### Your goal
Rewrite the lines from the one containing "Given: Click the -- INSERT -- mode indicator" through the one containing "tap(237, 875)", inclusive, with "Click the" swapped for "Press the" and everything else left as it is.

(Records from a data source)
────────────────────────────────────────

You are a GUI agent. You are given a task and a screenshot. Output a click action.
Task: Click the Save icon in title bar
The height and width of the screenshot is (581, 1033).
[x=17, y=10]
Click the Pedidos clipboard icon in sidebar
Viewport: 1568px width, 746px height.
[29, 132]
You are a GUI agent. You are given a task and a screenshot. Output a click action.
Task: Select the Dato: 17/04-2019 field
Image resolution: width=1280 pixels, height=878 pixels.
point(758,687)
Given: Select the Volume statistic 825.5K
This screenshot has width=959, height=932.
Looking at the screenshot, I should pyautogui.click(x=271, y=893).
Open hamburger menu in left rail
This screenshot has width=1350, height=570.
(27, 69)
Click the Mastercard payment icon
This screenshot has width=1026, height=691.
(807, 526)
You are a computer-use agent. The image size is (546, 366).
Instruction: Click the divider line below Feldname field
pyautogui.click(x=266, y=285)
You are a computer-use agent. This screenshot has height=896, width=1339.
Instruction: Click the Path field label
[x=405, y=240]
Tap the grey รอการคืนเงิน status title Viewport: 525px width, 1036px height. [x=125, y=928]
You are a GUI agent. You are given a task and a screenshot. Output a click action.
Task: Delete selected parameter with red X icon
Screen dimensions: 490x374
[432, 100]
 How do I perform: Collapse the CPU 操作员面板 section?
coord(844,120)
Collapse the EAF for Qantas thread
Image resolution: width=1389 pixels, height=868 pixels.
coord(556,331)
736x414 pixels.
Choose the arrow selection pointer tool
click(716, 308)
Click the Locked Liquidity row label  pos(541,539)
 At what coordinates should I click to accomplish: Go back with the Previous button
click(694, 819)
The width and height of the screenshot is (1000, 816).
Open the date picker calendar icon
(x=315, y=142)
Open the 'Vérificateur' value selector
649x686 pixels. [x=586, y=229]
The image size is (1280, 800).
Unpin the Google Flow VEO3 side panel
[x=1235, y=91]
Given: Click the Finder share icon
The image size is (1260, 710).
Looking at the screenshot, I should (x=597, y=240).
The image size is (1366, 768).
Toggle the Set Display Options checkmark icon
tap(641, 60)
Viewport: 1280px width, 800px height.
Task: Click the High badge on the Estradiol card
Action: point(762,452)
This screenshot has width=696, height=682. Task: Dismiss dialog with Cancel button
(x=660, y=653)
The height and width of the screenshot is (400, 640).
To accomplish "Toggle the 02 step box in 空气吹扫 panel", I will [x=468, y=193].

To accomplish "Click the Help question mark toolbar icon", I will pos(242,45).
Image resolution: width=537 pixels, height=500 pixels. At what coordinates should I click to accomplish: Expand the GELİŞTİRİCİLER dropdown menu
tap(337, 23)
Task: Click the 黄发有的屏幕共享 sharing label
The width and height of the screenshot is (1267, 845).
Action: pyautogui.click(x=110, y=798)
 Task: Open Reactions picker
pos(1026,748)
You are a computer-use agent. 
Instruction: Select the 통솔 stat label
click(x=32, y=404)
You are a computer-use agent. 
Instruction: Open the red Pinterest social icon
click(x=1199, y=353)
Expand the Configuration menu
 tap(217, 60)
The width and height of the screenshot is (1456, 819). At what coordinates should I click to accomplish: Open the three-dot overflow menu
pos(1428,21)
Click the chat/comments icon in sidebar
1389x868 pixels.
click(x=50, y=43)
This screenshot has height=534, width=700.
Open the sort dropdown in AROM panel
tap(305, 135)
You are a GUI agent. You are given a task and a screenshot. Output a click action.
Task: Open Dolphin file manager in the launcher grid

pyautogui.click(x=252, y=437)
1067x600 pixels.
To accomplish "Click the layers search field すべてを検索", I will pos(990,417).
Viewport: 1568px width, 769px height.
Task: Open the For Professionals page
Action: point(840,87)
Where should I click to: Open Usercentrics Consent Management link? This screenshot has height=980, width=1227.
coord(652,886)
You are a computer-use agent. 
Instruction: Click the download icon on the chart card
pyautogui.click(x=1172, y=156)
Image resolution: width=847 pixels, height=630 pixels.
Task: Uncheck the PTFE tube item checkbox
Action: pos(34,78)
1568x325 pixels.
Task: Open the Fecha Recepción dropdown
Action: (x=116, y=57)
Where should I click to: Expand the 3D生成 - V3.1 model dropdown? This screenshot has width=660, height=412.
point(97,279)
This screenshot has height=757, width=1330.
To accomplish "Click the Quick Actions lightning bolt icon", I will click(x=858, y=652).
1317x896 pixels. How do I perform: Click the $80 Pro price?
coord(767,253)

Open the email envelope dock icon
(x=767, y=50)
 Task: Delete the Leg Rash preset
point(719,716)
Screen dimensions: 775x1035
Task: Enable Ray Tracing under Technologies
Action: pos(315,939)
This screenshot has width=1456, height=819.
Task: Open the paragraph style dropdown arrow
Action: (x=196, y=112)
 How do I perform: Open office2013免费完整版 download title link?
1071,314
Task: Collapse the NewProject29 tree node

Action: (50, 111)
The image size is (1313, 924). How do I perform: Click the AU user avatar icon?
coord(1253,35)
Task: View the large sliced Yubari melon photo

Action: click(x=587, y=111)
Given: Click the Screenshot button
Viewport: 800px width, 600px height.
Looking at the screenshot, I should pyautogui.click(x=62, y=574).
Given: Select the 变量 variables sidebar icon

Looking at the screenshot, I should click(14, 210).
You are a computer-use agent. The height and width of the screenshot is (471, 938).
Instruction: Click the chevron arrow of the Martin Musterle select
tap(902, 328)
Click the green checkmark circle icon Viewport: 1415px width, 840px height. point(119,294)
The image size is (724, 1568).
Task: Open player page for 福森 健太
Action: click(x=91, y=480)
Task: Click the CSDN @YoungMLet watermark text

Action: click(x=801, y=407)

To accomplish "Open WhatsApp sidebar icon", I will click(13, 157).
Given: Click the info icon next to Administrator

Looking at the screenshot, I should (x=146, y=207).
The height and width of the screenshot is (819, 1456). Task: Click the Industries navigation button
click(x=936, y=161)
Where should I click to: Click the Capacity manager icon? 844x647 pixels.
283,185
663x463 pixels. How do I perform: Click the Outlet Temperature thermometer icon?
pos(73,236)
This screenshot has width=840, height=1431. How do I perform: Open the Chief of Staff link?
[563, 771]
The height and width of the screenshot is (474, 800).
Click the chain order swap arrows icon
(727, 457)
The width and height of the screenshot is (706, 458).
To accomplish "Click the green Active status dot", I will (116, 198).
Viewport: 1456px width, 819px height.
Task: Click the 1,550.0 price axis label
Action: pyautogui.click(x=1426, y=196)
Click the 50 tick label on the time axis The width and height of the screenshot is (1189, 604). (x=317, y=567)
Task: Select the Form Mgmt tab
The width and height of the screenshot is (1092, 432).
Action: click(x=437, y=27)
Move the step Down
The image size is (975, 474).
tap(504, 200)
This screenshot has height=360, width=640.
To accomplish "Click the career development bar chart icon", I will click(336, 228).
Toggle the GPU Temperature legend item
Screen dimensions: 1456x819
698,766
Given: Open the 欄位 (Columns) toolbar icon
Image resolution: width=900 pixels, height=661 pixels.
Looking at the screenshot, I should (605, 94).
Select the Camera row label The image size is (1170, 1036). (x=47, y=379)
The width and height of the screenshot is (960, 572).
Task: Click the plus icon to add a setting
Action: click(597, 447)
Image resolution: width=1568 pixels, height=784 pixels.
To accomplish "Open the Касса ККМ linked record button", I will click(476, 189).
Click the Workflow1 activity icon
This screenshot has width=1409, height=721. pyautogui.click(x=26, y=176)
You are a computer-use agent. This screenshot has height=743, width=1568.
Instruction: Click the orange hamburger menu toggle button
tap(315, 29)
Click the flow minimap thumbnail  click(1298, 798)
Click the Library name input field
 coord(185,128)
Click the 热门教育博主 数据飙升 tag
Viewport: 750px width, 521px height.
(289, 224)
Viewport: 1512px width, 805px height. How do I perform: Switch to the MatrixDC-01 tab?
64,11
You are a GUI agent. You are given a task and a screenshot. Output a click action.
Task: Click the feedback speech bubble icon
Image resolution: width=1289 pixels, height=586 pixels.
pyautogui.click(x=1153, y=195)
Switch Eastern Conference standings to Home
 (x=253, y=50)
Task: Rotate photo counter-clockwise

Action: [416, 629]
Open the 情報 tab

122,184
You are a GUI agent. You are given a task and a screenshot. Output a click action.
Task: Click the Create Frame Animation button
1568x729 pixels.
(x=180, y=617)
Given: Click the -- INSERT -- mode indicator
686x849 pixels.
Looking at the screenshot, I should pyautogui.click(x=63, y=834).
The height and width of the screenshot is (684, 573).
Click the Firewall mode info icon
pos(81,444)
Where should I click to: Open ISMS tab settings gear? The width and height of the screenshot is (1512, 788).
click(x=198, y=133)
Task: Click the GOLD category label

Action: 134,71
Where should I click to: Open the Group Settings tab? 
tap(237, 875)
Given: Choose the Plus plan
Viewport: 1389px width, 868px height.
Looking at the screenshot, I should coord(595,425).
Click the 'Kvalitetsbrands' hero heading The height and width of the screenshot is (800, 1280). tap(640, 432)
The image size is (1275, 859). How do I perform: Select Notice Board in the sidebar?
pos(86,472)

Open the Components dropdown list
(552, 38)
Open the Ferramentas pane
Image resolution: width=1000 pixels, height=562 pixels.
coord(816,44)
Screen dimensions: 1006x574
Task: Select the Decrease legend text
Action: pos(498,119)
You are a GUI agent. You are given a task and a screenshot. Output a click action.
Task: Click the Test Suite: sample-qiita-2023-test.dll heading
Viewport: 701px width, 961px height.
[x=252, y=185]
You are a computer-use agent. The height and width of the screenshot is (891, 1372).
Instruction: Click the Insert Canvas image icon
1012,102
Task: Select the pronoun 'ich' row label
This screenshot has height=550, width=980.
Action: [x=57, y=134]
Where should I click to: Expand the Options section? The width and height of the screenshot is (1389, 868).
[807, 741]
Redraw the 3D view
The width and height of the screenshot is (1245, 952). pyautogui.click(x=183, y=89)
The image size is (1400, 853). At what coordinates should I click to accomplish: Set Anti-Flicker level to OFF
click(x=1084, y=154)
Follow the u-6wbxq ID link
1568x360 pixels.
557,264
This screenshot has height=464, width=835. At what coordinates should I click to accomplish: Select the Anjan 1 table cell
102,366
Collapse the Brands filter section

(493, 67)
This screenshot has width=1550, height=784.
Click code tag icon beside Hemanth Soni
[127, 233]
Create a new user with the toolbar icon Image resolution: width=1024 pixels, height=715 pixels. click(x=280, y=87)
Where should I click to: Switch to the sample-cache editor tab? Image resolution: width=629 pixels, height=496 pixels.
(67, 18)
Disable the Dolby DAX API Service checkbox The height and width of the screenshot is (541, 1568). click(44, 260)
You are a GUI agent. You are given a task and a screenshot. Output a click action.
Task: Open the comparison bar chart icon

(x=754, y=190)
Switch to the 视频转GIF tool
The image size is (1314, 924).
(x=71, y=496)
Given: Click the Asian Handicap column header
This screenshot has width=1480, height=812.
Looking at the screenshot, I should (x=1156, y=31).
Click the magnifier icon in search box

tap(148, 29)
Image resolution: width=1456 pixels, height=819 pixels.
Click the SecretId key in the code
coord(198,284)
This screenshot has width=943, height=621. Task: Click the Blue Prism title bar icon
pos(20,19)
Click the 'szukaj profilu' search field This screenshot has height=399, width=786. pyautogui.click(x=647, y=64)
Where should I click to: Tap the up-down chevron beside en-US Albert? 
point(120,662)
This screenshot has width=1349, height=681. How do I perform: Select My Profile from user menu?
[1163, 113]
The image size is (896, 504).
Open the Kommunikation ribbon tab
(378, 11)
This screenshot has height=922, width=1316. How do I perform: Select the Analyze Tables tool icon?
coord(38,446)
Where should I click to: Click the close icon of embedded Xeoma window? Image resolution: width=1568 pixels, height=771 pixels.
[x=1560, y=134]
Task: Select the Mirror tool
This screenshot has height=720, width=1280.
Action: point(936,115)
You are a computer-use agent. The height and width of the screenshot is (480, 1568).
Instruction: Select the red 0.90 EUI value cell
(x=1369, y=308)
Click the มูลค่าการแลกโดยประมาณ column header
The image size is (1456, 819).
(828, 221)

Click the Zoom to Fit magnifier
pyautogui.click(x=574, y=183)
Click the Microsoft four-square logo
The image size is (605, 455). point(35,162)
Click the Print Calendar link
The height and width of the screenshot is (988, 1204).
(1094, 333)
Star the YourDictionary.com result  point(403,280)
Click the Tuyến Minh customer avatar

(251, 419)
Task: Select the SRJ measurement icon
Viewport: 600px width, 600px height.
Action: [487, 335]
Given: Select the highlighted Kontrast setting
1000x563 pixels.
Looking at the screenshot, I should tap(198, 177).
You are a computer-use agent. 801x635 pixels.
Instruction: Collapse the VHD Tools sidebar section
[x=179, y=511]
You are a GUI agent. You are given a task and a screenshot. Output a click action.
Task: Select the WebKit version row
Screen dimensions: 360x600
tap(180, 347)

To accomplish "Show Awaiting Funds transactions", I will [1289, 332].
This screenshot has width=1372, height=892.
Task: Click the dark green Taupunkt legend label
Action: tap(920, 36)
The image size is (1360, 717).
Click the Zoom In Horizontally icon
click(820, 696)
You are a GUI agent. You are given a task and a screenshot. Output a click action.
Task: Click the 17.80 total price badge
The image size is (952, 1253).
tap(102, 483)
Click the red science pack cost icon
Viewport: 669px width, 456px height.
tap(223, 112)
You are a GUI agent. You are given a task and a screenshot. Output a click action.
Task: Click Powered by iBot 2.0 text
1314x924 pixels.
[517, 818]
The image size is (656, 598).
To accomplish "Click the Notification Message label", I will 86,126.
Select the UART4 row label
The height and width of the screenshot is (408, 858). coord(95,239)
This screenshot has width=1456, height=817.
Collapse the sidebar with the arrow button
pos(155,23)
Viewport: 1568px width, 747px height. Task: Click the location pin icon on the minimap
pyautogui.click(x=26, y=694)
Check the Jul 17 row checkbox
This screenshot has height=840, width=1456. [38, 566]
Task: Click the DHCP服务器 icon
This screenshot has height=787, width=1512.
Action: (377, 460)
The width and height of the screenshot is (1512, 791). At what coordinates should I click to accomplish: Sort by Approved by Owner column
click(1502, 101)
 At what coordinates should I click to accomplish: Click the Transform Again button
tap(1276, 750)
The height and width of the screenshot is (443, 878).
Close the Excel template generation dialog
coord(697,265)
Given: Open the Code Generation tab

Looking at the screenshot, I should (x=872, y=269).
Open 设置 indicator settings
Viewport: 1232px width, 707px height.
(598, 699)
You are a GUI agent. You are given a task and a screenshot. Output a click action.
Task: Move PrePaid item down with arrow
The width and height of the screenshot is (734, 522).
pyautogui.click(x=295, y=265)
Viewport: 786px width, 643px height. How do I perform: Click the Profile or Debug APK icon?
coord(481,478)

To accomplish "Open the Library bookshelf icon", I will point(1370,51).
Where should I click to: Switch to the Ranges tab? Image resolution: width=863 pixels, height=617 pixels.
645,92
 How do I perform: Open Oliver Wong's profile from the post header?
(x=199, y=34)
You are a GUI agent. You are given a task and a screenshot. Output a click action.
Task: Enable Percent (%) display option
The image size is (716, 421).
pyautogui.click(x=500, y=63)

────────────────────────────────────────

### Final answer
Given: Press the -- INSERT -- mode indicator
686x849 pixels.
Looking at the screenshot, I should pyautogui.click(x=63, y=834).
The height and width of the screenshot is (684, 573).
Press the Firewall mode info icon
pos(81,444)
Where should I click to: Open ISMS tab settings gear? The width and height of the screenshot is (1512, 788).
click(x=198, y=133)
Task: Press the GOLD category label

Action: 134,71
Where should I click to: Open the Group Settings tab? 
tap(237, 875)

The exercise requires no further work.